Tel est l’art du deal. Il ne subjuguera pas tout le monde, mais pendant que nous demandons à TotalEnergie de se rogner les ailes, les compagnies américaines les déploient, subjuguées par un président qui les comprend, dans des conditions qui devraient indigner le monde.

En ce mois de mai 2026, l’attractivité du « nouveau » Venezuela ne repose pas seulement sur ses réserves géantes, mais sur un système de compensation multidimensionnel que Trump utilise comme un aimant à capitaux.

Pour les Majors américaines (Chevron, ExxonMobil, ConocoPhillips), l’incitation est irrésistible car elle règle des contentieux vieux de vingt ans tout en ouvrant des marges inédites. Le cadre fiscal imposé par le National Energy Dominance Council (le nouveau bras armé de l’énergie à la Maison-Blanche) a fixé des plafonds de redevances (royalties) à 30 %, avec une flexibilité totale selon les projets. C’est une rupture nette avec l’ère Maduro où les prélèvements rendaient l’exploitation non rentable pour les acteurs étrangers.

L’aspect le plus génial — et le plus politique — de cette compensation est le mécanisme de « recouvrement de créances par le forage ». Des entreprises comme ConocoPhillips, qui couraient après des milliards de dollars suite aux expropriations de 2007, se voient offrir la possibilité de se payer directement sur la bête. En gros : « Investissez pour reconstruire l’infrastructure, et chaque baril extrait servira d’abord à rembourser vos dettes historiques avant même que l’État vénézuélien ou américain ne prenne sa part. »

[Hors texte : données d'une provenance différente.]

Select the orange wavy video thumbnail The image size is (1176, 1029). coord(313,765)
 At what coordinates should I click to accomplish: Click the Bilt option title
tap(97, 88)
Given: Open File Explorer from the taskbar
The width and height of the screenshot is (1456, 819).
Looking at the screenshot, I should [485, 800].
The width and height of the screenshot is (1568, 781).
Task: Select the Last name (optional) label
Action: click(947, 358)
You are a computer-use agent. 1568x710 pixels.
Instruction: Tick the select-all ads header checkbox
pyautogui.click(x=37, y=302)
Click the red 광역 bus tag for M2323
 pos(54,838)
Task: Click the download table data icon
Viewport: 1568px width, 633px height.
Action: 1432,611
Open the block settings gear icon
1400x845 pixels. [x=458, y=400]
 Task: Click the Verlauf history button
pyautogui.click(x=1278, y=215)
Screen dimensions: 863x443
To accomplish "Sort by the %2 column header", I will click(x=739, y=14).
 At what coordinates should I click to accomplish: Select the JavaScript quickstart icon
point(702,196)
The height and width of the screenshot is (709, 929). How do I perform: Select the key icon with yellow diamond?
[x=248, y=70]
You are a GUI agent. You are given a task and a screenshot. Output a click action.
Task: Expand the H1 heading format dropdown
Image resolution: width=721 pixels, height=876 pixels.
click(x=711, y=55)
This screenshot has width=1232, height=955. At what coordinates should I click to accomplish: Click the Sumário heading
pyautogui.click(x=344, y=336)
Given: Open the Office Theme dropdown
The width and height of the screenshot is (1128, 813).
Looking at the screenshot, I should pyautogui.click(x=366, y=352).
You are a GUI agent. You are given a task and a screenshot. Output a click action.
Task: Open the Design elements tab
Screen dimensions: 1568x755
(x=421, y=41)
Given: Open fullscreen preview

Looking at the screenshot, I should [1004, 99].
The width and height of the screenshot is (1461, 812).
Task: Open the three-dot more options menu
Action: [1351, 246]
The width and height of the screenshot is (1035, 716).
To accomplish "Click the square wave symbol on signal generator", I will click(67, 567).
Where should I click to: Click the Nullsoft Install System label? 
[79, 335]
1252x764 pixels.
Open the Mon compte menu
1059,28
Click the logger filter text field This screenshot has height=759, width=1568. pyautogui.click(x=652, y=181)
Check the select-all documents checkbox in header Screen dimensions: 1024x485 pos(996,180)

Cette mine d’or permettrait à Trump d’exiger une contrepartie politique de la part de ces compagnies: le découplage des prix. En échange de ces conditions royales au sud, les pétroliers accepteraient de rediriger ce brut lourd vers les raffineries du Golfe du Mexique à un prix préférentiel. Ce flux, combiné à la montée en puissance de l’Essequibo qui atteint désormais presque un million de barils par jour, crée une masse critique de pétrole « sous contrôle » qui n’a plus besoin de passer par les bourses mondiales.

La finalité politique pour novembre 2026 est un événement déflationniste massif. En forçant le prix du gallon à des niveaux planchers, l’administration entend dissiper l’orage du mécontentement qui s’est accumulé sur le coût de la vie. Pour l’électeur de la Rust Belt ou de la Sun Belt, la réalité quotidienne d’une essence bon marché devient une preuve de succès incontestable, éclipsant les vents contraires économiques plus complexes. Ce basculement mercantiliste ne vise pas seulement une victoire électorale ; il signale un retrait permanent de l’ordre énergétique mondial, où les États-Unis ne cherchent plus à stabiliser les marchés mondiaux, mais utilisent leur domination régionale pour créer une île de prospérité exclusive.

La crise du détroit d’Ormuz n’est pas une erreur. Elle est l’élément central d’un calcul perfide.

Non seulement les médias et experts en géopolitique ne voient pas ce qui se passe sous leurs yeux, mais ils ne voient pas davantage celui qui dit ce qui se passe sous leurs yeux et démonte le scénario.